§ **EXERCISE**
List each line in the data below that contains the string "Software".

====== DATA SECTION

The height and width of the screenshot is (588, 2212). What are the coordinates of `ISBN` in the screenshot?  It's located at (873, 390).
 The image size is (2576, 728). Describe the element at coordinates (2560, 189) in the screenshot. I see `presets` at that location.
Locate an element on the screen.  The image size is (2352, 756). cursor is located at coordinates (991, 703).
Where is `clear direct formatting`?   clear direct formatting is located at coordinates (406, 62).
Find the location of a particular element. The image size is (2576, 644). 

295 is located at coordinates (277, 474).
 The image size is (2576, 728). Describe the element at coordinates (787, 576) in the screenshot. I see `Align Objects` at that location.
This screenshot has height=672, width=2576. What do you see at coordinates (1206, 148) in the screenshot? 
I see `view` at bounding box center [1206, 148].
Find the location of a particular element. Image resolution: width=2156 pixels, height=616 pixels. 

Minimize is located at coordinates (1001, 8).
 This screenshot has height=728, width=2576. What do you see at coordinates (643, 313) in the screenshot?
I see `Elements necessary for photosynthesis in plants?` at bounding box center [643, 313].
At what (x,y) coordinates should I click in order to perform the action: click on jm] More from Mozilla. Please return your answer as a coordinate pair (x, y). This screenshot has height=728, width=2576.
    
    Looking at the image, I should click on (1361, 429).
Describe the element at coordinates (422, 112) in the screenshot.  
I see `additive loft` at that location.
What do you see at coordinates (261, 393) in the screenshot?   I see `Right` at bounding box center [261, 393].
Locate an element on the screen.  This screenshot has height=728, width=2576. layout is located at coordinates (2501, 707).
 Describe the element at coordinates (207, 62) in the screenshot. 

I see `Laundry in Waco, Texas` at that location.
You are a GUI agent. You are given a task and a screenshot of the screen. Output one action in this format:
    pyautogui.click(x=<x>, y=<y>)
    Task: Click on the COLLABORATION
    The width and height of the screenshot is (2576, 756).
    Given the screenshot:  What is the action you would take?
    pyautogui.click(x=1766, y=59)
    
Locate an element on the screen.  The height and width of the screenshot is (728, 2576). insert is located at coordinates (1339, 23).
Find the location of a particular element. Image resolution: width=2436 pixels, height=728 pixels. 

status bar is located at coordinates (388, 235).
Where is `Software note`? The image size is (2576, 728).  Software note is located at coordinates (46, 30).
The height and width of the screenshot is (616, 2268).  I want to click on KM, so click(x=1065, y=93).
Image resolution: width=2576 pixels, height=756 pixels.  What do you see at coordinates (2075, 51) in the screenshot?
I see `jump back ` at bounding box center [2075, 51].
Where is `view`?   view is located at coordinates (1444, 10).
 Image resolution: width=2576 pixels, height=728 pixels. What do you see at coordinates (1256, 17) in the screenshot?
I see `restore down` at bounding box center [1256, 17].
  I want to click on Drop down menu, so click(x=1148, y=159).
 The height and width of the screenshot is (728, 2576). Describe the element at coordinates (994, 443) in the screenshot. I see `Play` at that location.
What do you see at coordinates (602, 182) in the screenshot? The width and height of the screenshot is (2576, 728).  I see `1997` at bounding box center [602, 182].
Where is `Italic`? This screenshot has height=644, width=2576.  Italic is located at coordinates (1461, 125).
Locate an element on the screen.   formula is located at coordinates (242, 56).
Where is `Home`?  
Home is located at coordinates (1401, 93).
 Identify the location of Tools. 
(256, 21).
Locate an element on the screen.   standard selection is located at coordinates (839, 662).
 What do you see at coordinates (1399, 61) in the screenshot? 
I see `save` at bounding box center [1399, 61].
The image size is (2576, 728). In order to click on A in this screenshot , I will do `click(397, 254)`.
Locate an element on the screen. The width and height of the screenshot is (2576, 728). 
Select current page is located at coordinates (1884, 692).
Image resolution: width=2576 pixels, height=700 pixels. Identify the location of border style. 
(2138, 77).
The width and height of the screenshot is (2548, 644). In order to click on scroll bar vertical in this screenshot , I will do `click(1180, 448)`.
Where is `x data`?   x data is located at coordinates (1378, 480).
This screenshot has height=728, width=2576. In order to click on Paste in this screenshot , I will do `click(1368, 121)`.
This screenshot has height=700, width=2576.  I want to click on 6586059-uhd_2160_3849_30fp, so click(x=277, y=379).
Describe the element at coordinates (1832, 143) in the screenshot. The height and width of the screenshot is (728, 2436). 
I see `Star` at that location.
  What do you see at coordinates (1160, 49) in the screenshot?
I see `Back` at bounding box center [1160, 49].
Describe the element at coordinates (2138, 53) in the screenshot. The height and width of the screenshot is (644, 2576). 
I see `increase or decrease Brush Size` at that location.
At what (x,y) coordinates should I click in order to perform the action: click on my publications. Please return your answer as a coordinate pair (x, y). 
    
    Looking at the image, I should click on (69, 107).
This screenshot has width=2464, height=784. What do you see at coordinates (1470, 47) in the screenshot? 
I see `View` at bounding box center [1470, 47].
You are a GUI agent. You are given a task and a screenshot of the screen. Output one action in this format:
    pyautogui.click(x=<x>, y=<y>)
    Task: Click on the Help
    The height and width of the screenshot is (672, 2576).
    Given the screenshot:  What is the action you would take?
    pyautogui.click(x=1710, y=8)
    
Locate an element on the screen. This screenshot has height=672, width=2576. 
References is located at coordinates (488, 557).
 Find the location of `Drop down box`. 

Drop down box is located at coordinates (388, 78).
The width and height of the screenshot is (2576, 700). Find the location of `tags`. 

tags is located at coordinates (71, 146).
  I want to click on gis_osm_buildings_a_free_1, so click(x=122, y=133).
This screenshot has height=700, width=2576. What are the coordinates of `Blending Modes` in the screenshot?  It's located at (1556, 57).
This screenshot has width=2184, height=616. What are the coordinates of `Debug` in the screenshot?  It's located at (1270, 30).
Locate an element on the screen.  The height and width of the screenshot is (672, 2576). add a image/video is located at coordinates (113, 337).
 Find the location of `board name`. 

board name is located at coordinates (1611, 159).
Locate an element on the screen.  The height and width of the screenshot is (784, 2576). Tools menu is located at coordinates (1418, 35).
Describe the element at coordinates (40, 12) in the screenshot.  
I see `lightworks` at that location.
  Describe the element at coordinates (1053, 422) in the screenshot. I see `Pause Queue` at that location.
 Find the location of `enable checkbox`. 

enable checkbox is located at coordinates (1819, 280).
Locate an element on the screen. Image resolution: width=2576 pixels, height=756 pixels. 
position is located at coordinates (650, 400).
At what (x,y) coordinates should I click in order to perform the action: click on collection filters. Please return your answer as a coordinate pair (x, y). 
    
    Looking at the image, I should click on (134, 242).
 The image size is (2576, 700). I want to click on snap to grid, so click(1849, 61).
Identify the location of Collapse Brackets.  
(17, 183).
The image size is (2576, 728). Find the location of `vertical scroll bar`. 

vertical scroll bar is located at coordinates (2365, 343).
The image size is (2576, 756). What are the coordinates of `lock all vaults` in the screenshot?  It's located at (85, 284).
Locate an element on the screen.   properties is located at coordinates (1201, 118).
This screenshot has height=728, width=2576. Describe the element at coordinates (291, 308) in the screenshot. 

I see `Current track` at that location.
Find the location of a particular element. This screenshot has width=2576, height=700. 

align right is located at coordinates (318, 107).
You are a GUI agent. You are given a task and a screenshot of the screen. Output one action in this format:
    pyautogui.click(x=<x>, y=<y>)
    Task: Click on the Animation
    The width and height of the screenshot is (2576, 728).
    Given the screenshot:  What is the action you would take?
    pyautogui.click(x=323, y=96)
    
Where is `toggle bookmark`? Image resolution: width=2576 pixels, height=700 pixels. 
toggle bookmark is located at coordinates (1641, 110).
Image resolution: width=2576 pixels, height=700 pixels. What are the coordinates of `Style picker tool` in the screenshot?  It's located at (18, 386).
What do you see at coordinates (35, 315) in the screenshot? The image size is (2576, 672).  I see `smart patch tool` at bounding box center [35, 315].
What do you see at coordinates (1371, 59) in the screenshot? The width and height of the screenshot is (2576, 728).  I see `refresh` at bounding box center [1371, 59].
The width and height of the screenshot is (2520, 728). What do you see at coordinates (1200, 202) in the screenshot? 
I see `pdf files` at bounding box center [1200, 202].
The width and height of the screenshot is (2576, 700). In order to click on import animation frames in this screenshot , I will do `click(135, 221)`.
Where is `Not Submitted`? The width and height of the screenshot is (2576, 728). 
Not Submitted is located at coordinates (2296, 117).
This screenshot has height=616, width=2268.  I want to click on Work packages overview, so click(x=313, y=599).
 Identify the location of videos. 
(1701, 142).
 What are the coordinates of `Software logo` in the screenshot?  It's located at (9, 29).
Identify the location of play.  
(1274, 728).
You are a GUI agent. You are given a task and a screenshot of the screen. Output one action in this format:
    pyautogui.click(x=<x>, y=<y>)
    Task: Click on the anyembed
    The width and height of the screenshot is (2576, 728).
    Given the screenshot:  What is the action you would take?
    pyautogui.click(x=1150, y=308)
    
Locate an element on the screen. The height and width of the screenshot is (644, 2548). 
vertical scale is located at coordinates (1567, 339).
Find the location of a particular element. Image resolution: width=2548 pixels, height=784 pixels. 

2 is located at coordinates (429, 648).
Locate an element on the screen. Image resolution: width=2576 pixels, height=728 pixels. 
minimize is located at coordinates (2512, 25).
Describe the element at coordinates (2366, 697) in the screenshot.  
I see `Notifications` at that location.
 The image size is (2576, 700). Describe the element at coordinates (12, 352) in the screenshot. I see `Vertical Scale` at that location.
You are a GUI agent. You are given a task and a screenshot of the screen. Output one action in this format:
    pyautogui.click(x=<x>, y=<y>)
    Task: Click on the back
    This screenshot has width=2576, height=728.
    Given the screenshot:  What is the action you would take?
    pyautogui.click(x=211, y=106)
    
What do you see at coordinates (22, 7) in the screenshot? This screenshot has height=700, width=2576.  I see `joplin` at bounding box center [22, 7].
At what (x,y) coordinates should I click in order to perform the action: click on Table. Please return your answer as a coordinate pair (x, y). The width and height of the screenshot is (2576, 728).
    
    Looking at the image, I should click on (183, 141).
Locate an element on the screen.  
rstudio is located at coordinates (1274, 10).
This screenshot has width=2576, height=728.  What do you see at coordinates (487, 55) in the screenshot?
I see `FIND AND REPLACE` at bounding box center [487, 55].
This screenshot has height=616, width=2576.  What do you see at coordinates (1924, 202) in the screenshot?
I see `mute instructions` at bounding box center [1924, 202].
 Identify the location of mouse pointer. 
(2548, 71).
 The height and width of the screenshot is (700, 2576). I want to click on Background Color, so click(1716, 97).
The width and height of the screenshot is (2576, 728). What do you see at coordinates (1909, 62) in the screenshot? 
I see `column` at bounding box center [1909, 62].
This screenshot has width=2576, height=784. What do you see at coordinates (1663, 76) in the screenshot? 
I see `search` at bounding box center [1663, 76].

============

§ **WRITTEN RESPONSE**
Where is `Software note`? The image size is (2576, 728).  Software note is located at coordinates (46, 30).
 What are the coordinates of `Software logo` in the screenshot?  It's located at (9, 29).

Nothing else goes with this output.